··· DATA SHOWN

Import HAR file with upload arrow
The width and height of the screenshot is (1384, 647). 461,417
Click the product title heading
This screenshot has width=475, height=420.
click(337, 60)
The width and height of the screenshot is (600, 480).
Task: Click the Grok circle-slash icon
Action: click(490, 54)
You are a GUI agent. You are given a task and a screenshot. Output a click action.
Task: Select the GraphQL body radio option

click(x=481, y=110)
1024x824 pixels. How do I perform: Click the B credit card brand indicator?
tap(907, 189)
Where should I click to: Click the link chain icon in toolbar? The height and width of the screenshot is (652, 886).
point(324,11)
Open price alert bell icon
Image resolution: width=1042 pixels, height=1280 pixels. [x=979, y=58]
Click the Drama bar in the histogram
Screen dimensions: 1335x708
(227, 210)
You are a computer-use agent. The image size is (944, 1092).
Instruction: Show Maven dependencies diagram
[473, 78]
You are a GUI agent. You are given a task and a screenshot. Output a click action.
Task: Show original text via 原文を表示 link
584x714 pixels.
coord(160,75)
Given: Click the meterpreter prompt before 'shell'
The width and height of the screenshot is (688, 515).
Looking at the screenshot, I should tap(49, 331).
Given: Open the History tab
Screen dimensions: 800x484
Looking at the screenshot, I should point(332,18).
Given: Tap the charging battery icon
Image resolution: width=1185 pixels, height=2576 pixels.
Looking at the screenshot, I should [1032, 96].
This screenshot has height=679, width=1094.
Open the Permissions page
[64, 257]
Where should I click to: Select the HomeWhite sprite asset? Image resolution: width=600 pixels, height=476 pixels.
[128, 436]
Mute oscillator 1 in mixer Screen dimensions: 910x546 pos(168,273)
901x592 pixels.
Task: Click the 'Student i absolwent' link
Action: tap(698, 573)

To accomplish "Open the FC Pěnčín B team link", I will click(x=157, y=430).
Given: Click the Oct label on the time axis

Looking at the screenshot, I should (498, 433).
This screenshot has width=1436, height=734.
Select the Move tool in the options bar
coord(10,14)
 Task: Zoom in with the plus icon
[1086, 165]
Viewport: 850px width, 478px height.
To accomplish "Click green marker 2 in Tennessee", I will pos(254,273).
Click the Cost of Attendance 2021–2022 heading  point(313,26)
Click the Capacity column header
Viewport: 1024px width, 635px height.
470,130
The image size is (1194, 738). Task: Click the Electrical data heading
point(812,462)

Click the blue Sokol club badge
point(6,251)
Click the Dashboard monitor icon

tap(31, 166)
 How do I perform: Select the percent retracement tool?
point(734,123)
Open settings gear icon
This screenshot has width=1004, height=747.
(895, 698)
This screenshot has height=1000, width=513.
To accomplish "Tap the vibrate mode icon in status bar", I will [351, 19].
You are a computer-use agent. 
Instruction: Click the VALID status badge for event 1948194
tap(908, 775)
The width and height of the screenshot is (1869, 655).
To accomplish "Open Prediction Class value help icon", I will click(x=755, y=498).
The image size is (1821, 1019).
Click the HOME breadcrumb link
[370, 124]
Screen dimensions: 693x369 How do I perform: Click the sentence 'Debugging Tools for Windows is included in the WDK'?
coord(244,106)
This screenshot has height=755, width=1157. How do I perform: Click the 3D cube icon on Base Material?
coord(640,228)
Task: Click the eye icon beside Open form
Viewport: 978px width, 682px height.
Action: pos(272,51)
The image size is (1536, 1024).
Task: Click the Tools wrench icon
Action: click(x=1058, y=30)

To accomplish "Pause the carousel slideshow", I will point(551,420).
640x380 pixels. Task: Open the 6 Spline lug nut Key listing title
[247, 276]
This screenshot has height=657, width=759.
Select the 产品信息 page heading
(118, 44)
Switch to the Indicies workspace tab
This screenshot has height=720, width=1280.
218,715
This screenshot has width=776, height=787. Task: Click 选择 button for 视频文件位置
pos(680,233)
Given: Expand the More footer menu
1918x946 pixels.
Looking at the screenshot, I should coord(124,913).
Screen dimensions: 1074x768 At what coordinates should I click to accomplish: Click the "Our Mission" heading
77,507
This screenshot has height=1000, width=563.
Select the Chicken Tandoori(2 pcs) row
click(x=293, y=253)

······

§ **WORK INSTRUCTIONS**
Repeat each of the entries exactly.

§ **WRITTEN ANSWER**
Import HAR file with upload arrow
The width and height of the screenshot is (1384, 647). 461,417
Click the product title heading
This screenshot has width=475, height=420.
click(337, 60)
The width and height of the screenshot is (600, 480).
Task: Click the Grok circle-slash icon
Action: click(490, 54)
You are a GUI agent. You are given a task and a screenshot. Output a click action.
Task: Select the GraphQL body radio option

click(x=481, y=110)
1024x824 pixels. How do I perform: Click the B credit card brand indicator?
tap(907, 189)
Where should I click to: Click the link chain icon in toolbar? The height and width of the screenshot is (652, 886).
point(324,11)
Open price alert bell icon
Image resolution: width=1042 pixels, height=1280 pixels. [x=979, y=58]
Click the Drama bar in the histogram
Screen dimensions: 1335x708
(227, 210)
You are a computer-use agent. The image size is (944, 1092).
Instruction: Show Maven dependencies diagram
[473, 78]
You are a GUI agent. You are given a task and a screenshot. Output a click action.
Task: Show original text via 原文を表示 link
584x714 pixels.
coord(160,75)
Given: Click the meterpreter prompt before 'shell'
The width and height of the screenshot is (688, 515).
Looking at the screenshot, I should tap(49, 331).
Given: Open the History tab
Screen dimensions: 800x484
Looking at the screenshot, I should point(332,18).
Given: Tap the charging battery icon
Image resolution: width=1185 pixels, height=2576 pixels.
Looking at the screenshot, I should [1032, 96].
This screenshot has height=679, width=1094.
Open the Permissions page
[64, 257]
Where should I click to: Select the HomeWhite sprite asset? Image resolution: width=600 pixels, height=476 pixels.
[128, 436]
Mute oscillator 1 in mixer Screen dimensions: 910x546 pos(168,273)
901x592 pixels.
Task: Click the 'Student i absolwent' link
Action: tap(698, 573)

To accomplish "Open the FC Pěnčín B team link", I will click(x=157, y=430).
Given: Click the Oct label on the time axis

Looking at the screenshot, I should (498, 433).
This screenshot has width=1436, height=734.
Select the Move tool in the options bar
coord(10,14)
 Task: Zoom in with the plus icon
[1086, 165]
Viewport: 850px width, 478px height.
To accomplish "Click green marker 2 in Tennessee", I will pos(254,273).
Click the Cost of Attendance 2021–2022 heading  point(313,26)
Click the Capacity column header
Viewport: 1024px width, 635px height.
470,130
The image size is (1194, 738). Task: Click the Electrical data heading
point(812,462)

Click the blue Sokol club badge
point(6,251)
Click the Dashboard monitor icon

tap(31, 166)
 How do I perform: Select the percent retracement tool?
point(734,123)
Open settings gear icon
This screenshot has width=1004, height=747.
(895, 698)
This screenshot has height=1000, width=513.
To accomplish "Tap the vibrate mode icon in status bar", I will [351, 19].
You are a computer-use agent. 
Instruction: Click the VALID status badge for event 1948194
tap(908, 775)
The width and height of the screenshot is (1869, 655).
To accomplish "Open Prediction Class value help icon", I will click(x=755, y=498).
The image size is (1821, 1019).
Click the HOME breadcrumb link
[370, 124]
Screen dimensions: 693x369 How do I perform: Click the sentence 'Debugging Tools for Windows is included in the WDK'?
coord(244,106)
This screenshot has height=755, width=1157. How do I perform: Click the 3D cube icon on Base Material?
coord(640,228)
Task: Click the eye icon beside Open form
Viewport: 978px width, 682px height.
Action: pos(272,51)
The image size is (1536, 1024).
Task: Click the Tools wrench icon
Action: click(x=1058, y=30)

To accomplish "Pause the carousel slideshow", I will point(551,420).
640x380 pixels. Task: Open the 6 Spline lug nut Key listing title
[247, 276]
This screenshot has height=657, width=759.
Select the 产品信息 page heading
(118, 44)
Switch to the Indicies workspace tab
This screenshot has height=720, width=1280.
218,715
This screenshot has width=776, height=787. Task: Click 选择 button for 视频文件位置
pos(680,233)
Given: Expand the More footer menu
1918x946 pixels.
Looking at the screenshot, I should coord(124,913).
Screen dimensions: 1074x768 At what coordinates should I click to accomplish: Click the "Our Mission" heading
77,507
This screenshot has height=1000, width=563.
Select the Chicken Tandoori(2 pcs) row
click(x=293, y=253)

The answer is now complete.